**Work order:** Restate each entry below without changing a word.

(Data excerpts)
□ □ □ □ □ □ □
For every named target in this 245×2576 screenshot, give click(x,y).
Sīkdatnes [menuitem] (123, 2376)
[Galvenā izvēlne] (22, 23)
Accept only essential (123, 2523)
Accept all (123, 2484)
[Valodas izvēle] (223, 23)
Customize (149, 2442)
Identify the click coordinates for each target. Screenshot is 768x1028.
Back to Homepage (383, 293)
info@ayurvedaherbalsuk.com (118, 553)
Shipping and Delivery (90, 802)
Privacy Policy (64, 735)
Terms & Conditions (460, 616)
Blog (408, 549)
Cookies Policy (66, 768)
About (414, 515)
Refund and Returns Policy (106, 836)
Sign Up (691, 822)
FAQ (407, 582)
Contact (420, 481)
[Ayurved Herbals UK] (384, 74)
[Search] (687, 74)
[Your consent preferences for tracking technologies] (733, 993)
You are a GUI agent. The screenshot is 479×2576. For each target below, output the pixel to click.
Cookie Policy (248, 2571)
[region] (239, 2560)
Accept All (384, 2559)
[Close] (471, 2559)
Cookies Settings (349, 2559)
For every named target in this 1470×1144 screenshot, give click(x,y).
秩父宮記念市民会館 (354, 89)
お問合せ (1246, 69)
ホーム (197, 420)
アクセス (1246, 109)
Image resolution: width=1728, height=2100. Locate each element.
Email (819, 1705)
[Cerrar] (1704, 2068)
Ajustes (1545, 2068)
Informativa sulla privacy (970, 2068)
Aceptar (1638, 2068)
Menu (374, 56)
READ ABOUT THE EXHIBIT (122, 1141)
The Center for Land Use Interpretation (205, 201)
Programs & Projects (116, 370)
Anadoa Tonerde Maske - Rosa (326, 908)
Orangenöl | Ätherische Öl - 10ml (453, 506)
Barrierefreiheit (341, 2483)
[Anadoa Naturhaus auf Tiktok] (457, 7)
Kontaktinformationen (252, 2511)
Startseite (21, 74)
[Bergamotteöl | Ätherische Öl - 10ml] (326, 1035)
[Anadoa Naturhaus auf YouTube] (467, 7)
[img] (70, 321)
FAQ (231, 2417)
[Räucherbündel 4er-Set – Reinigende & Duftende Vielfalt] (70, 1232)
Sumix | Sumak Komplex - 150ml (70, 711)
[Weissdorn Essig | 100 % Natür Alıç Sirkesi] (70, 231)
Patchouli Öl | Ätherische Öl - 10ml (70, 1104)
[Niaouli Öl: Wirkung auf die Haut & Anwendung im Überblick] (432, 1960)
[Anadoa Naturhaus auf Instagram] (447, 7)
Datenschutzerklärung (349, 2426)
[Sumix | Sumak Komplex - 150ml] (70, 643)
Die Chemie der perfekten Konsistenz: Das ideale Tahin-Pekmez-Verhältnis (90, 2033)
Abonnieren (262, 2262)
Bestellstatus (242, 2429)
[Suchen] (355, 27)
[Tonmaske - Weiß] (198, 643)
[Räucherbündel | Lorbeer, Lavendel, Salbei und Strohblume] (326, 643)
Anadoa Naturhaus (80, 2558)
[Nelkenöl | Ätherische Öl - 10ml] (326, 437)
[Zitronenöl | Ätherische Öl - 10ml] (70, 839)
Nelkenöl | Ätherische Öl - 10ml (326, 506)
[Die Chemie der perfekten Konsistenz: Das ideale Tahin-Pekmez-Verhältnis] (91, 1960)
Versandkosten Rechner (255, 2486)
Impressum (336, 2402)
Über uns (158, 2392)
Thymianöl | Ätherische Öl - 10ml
□ □ □ □ □ □ □
**Result:**
For every named target in this 245×2576 screenshot, give click(x,y).
Sīkdatnes [menuitem] (123, 2376)
[Galvenā izvēlne] (22, 23)
Accept only essential (123, 2523)
Accept all (123, 2484)
[Valodas izvēle] (223, 23)
Customize (149, 2442)
Identify the click coordinates for each target. Screenshot is 768x1028.
Back to Homepage (383, 293)
info@ayurvedaherbalsuk.com (118, 553)
Shipping and Delivery (90, 802)
Privacy Policy (64, 735)
Terms & Conditions (460, 616)
Blog (408, 549)
Cookies Policy (66, 768)
About (414, 515)
Refund and Returns Policy (106, 836)
Sign Up (691, 822)
FAQ (407, 582)
Contact (420, 481)
[Ayurved Herbals UK] (384, 74)
[Search] (687, 74)
[Your consent preferences for tracking technologies] (733, 993)
You are a GUI agent. The screenshot is 479×2576. For each target below, output the pixel to click.
Cookie Policy (248, 2571)
[region] (239, 2560)
Accept All (384, 2559)
[Close] (471, 2559)
Cookies Settings (349, 2559)
For every named target in this 1470×1144 screenshot, give click(x,y).
秩父宮記念市民会館 (354, 89)
お問合せ (1246, 69)
ホーム (197, 420)
アクセス (1246, 109)
Image resolution: width=1728, height=2100. Locate each element.
Email (819, 1705)
[Cerrar] (1704, 2068)
Ajustes (1545, 2068)
Informativa sulla privacy (970, 2068)
Aceptar (1638, 2068)
Menu (374, 56)
READ ABOUT THE EXHIBIT (122, 1141)
The Center for Land Use Interpretation (205, 201)
Programs & Projects (116, 370)
Anadoa Tonerde Maske - Rosa (326, 908)
Orangenöl | Ätherische Öl - 10ml (453, 506)
Barrierefreiheit (341, 2483)
[Anadoa Naturhaus auf Tiktok] (457, 7)
Kontaktinformationen (252, 2511)
Startseite (21, 74)
[Bergamotteöl | Ätherische Öl - 10ml] (326, 1035)
[Anadoa Naturhaus auf YouTube] (467, 7)
[img] (70, 321)
FAQ (231, 2417)
[Räucherbündel 4er-Set – Reinigende & Duftende Vielfalt] (70, 1232)
Sumix | Sumak Komplex - 150ml (70, 711)
[Weissdorn Essig | 100 % Natür Alıç Sirkesi] (70, 231)
Patchouli Öl | Ätherische Öl - 10ml (70, 1104)
[Niaouli Öl: Wirkung auf die Haut & Anwendung im Überblick] (432, 1960)
[Anadoa Naturhaus auf Instagram] (447, 7)
Datenschutzerklärung (349, 2426)
[Sumix | Sumak Komplex - 150ml] (70, 643)
Die Chemie der perfekten Konsistenz: Das ideale Tahin-Pekmez-Verhältnis (90, 2033)
Abonnieren (262, 2262)
Bestellstatus (242, 2429)
[Suchen] (355, 27)
[Tonmaske - Weiß] (198, 643)
[Räucherbündel | Lorbeer, Lavendel, Salbei und Strohblume] (326, 643)
Anadoa Naturhaus (80, 2558)
[Nelkenöl | Ätherische Öl - 10ml] (326, 437)
[Zitronenöl | Ätherische Öl - 10ml] (70, 839)
Nelkenöl | Ätherische Öl - 10ml (326, 506)
[Die Chemie der perfekten Konsistenz: Das ideale Tahin-Pekmez-Verhältnis] (91, 1960)
Versandkosten Rechner (255, 2486)
Impressum (336, 2402)
Über uns (158, 2392)
Thymianöl | Ätherische Öl - 10ml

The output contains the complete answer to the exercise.